Records supplied
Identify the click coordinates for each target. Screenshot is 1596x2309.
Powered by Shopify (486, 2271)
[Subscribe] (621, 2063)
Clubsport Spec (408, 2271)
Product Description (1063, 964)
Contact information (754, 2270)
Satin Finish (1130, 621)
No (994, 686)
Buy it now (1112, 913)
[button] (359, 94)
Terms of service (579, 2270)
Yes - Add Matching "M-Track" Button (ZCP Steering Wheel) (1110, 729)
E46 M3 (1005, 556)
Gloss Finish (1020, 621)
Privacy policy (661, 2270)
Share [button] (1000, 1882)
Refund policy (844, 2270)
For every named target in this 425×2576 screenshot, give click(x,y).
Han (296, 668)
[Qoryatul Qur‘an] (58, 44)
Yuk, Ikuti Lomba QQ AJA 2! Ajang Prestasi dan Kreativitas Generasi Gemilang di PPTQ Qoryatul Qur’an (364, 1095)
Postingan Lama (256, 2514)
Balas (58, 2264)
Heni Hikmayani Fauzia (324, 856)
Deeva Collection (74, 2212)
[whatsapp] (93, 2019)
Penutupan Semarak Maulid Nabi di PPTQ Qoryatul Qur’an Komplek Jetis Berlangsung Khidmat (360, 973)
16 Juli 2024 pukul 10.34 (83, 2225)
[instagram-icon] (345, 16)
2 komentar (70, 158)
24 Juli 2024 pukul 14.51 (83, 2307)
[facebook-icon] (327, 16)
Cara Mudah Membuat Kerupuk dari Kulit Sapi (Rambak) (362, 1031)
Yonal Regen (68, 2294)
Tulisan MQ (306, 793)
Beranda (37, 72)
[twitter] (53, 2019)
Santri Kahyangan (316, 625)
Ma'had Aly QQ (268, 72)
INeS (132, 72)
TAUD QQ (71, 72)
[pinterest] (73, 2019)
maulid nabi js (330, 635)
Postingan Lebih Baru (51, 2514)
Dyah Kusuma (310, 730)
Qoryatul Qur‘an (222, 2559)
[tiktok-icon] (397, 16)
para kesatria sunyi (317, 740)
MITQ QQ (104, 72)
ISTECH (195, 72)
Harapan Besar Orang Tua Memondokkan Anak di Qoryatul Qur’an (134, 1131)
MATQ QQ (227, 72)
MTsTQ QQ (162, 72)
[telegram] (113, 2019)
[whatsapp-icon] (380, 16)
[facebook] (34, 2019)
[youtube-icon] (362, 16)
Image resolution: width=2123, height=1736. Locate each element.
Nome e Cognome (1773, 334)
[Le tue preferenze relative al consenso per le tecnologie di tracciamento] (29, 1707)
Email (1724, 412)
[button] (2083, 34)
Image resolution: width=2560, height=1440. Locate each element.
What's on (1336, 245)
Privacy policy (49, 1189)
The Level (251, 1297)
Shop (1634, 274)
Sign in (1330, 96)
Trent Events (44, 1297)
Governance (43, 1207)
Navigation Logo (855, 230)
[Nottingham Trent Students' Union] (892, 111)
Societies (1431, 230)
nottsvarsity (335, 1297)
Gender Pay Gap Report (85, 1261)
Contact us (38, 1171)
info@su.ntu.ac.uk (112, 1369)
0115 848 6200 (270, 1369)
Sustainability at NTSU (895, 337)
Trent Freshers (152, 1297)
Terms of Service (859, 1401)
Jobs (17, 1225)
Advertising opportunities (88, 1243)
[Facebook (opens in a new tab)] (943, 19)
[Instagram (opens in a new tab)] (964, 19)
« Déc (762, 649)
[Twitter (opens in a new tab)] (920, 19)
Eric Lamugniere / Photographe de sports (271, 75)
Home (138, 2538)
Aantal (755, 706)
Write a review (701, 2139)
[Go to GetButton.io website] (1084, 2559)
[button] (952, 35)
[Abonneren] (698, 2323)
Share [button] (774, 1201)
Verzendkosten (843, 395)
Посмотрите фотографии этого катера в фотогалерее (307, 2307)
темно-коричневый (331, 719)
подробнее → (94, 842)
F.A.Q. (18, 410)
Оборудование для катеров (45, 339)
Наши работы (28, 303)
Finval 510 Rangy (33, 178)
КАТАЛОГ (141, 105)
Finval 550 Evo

Work to complete
Reproduce precisely, and with no line left out, each line from the top of the entries through the line that carries "Gloss Finish (1020, 621)".

Problem solution
Identify the click coordinates for each target. Screenshot is 1596x2309.
Powered by Shopify (486, 2271)
[Subscribe] (621, 2063)
Clubsport Spec (408, 2271)
Product Description (1063, 964)
Contact information (754, 2270)
Satin Finish (1130, 621)
No (994, 686)
Buy it now (1112, 913)
[button] (359, 94)
Terms of service (579, 2270)
Yes - Add Matching "M-Track" Button (ZCP Steering Wheel) (1110, 729)
E46 M3 (1005, 556)
Gloss Finish (1020, 621)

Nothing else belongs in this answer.